Not constantly, anyway. Not as much as when the wound was still fresh.

So when Alhaitham closed the office door behind him, he did not think about how it looked almost identical to the one Kaveh had slammed in his face. He picked out a stack of thesis summaries that needed to be processed for the registry, and as he filed the relevant data points into his Akasha terminal, Alhaitham did not wonder what Kaveh would say about the academic developments Sumeru had seen since they parted ways.

He worked methodically about a third of the way through. Then he froze.

It was an inconspicous registration form, filed in the same precise, mechanical handwriting that Alhaitham had become all too familiar with. The title was the same, the only difference the single researcher listed in the byline. Kaveh, Kshahrewar. Alhaitham had struck his own name out himself, back then.
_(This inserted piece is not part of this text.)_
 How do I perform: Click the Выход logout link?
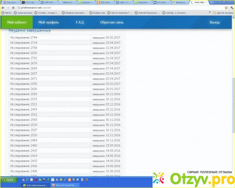click(x=214, y=22)
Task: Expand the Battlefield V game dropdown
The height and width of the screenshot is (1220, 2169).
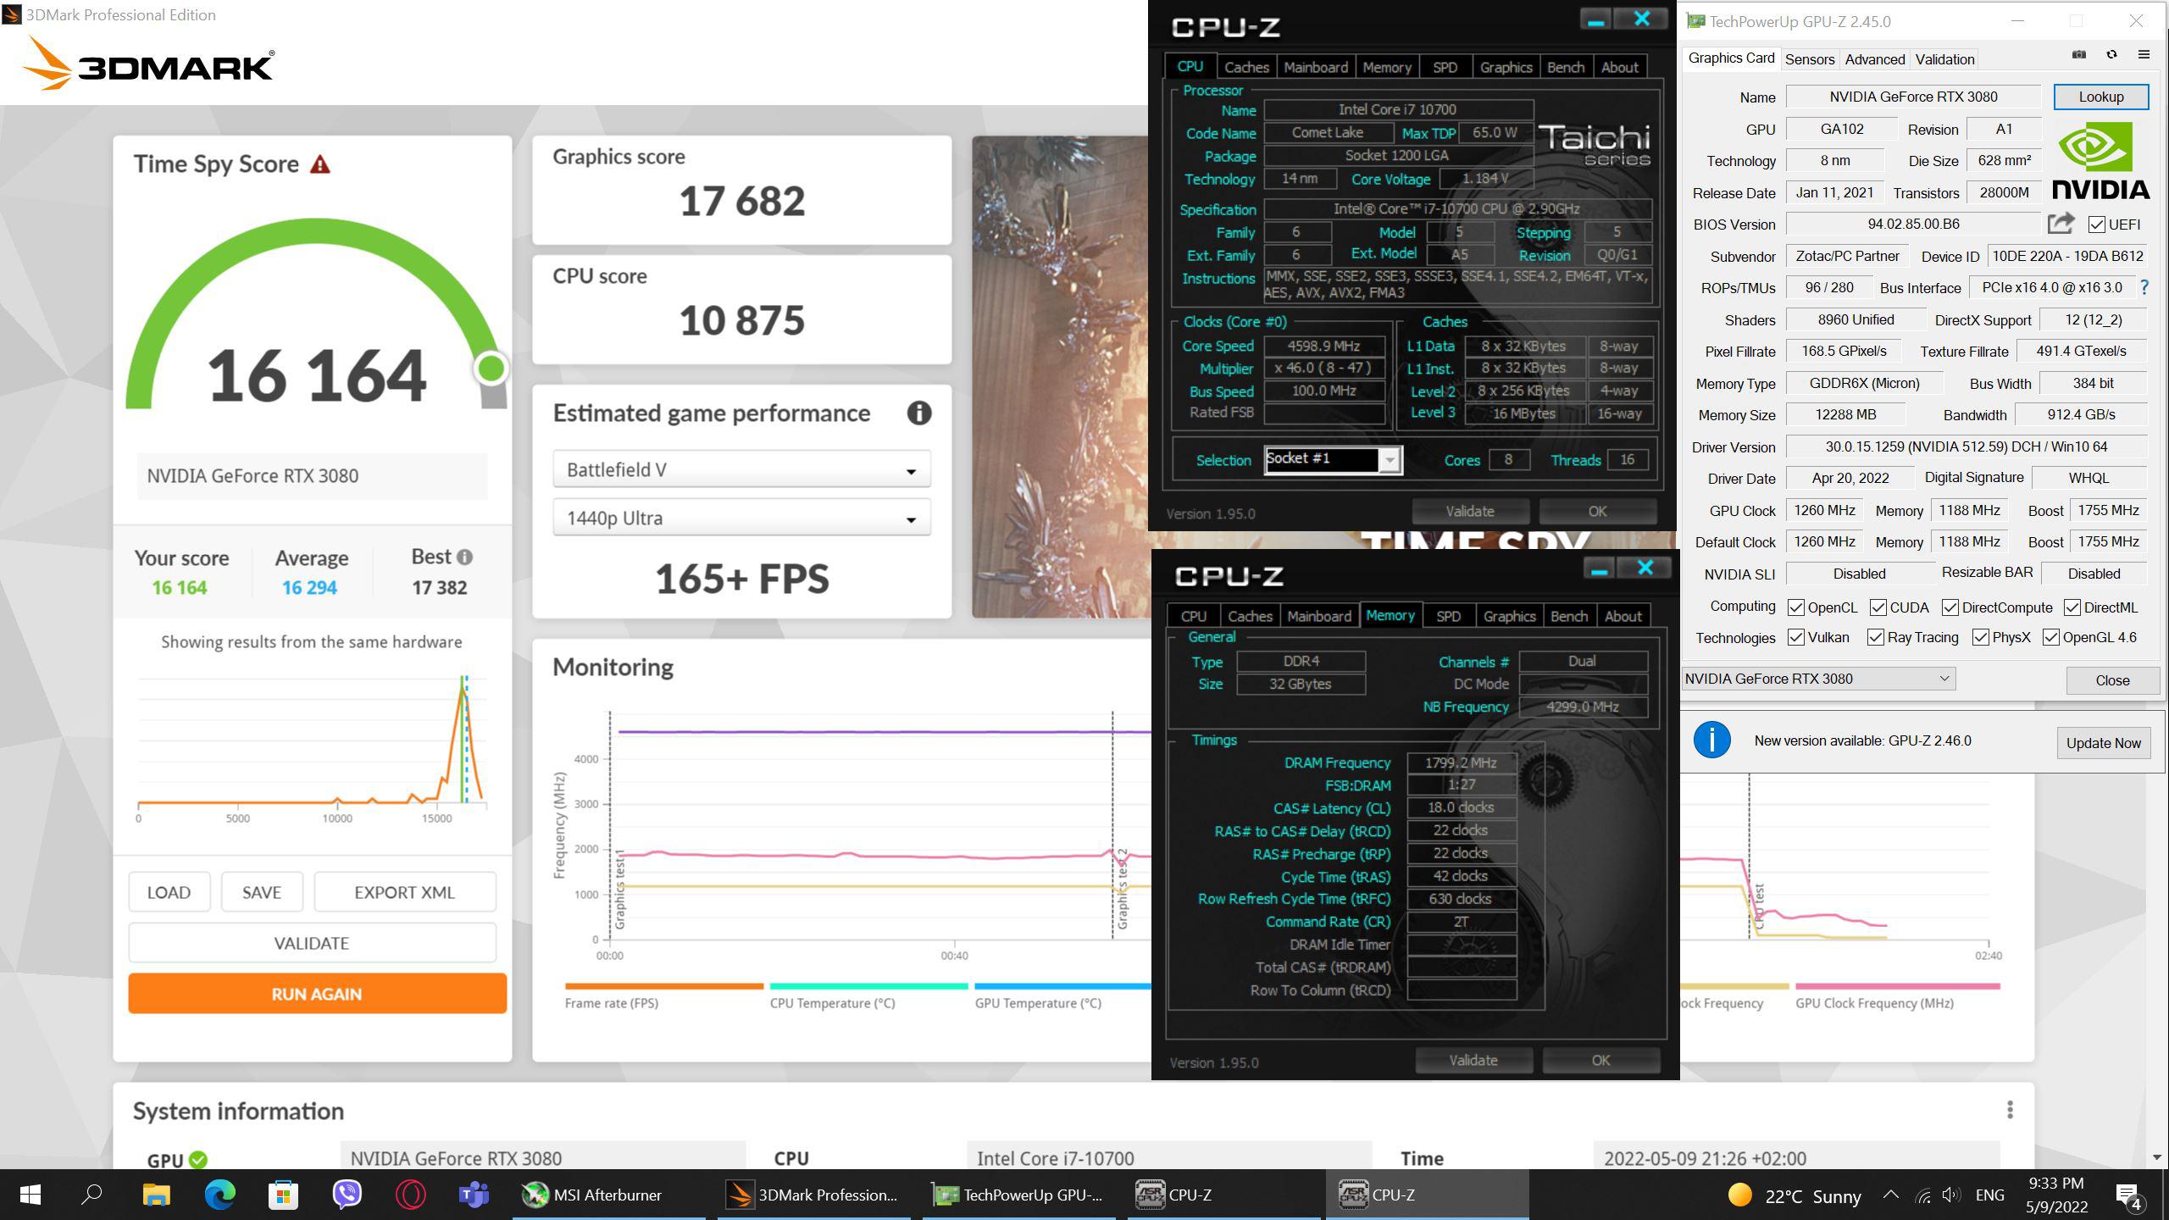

It was crude and unfinished, nothing but preliminary findings and open conclusions that called for further research,

But Kaveh had published it.

Alhaitham's heartbeat hammered in his ears. The summary was short, so minimal that he had half a mind to verify if it even met the required word count, but there, in his former best friend's handwriting, was a very brief dedication. To Alhaitham.

His vision blurred. As he gripped the paper in his trembling hand, he vaguely registered the sound of a drop hitting the page. A second drop sounded before Alhaitham processed what was going on.

Oh. That wasn't good.

A third tear hit the page. Even when they dried, the drops were bound to leave visible stains. In a fit of panic, Alhaitham scrambled to get a better look at the slip of paper. Thankfully, the ink hadn't bled, so the document was still legible.

He laughed shakily.

At least the entry still met the criteria for archive processing.